Don Cooper, Mel Turner, D.L. Goudelock and Joe Titus ranched the Indian Creek area until 1914, when their holdings under the Indian Creek Cattle Company were bought by a pair of brothers named Scorup and Sommerville. Headquarted at the Dugout Ranch, just outside the Needles District, the Indian Creek Cattle Company operates today under ownership of the Nature Conservancy.

The Biddlecomes, Ekkers, Tidwells and Chaffins are names common to the Maze, and A.C. Ekker continues to ranch inside the Orange Cliffs Unit of Glen Canyon National Recreation Area today. In addition to cattle, the rugged country around Canyonlands harbored cattle rustlers and other outlaws. Robbers Roost, a mesa top west of the Maze, served as a secluded refuge for Robert Leroy Parker (Butch Cassidy), Tom and Bill McCarthy, Matt Warner and others.

Mining

Due to the rugged topography of the Canyonlands area, much of it was accessible only by foot or horse until the Uranium boom of the 1950's. With the growth of the country's nuclear arms program, the Atomic Energy Commission offered monetary incentives for the discovery and delivery of Uranium ore. Certain rock layers in Canyonlands contain Uranium, and prospectors built many exploratory roads on public lands in search of radioactive "gold". Many of these routes, including the White Rim Road at the Island in the Sky, are popular four-wheel-drive roads today; others exist as scars that are slowly revegetating.

The Creation of Canyonlands

In the 1950's and early 60's, Arches National Monument Superintendent Bates Wilson began advocating for the creation of a "Grand View National Park" in what is now Canyonlands. Wilson first visited the area by horse in 1951, and spent four years working on a National Park Service archaeological investigation of the Needles District. The Secretary of the Interior, Stewart Udall, visited the area in 1961, and began lobbying Capitol Hill for a national park on what were then Bureau of Land Management lands.

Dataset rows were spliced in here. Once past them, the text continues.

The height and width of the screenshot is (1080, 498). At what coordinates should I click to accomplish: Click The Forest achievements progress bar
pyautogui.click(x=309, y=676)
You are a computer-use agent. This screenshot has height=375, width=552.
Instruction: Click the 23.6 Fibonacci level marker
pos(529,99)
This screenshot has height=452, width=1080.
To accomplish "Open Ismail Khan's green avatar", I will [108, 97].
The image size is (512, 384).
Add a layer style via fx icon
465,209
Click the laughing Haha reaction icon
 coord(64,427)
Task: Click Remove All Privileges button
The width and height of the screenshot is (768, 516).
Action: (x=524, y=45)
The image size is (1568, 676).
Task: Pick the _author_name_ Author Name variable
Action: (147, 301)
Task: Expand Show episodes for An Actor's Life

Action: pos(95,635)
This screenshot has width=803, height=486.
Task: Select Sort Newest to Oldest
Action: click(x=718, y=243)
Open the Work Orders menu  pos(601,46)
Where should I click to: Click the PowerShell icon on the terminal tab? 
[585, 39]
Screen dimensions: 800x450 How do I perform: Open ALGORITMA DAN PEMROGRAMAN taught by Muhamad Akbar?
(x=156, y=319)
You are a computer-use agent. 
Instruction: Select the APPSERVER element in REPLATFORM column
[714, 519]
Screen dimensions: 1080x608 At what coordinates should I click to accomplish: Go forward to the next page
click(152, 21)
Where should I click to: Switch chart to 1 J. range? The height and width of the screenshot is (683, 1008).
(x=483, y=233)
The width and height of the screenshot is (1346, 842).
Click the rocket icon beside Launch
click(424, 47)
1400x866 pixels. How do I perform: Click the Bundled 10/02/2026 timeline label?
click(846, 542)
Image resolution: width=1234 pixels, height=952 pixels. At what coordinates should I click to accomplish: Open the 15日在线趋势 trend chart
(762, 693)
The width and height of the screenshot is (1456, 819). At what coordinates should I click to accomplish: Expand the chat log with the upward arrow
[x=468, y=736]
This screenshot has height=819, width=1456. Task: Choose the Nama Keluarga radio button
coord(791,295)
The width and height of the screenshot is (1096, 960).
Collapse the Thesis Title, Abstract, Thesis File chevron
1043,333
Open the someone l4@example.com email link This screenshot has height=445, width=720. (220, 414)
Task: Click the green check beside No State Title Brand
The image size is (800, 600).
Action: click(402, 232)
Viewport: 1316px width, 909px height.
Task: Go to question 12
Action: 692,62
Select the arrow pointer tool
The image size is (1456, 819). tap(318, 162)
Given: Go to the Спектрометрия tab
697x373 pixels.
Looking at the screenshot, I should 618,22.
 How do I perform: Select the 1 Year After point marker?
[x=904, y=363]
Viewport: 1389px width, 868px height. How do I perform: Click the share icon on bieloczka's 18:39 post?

On September 12, 1964, President Lyndon B. Johnson signed Public Law 88-590 establishing Canyonlands National Park:

"...in order to preserve an area in the State of Utah possessing superlative scenic, scientific, and archaeological features for the inspiration, benefit and use of the public...". Initially consisting of 257,640 acres, the park was expanded in 1971 to its present 337,570 acres.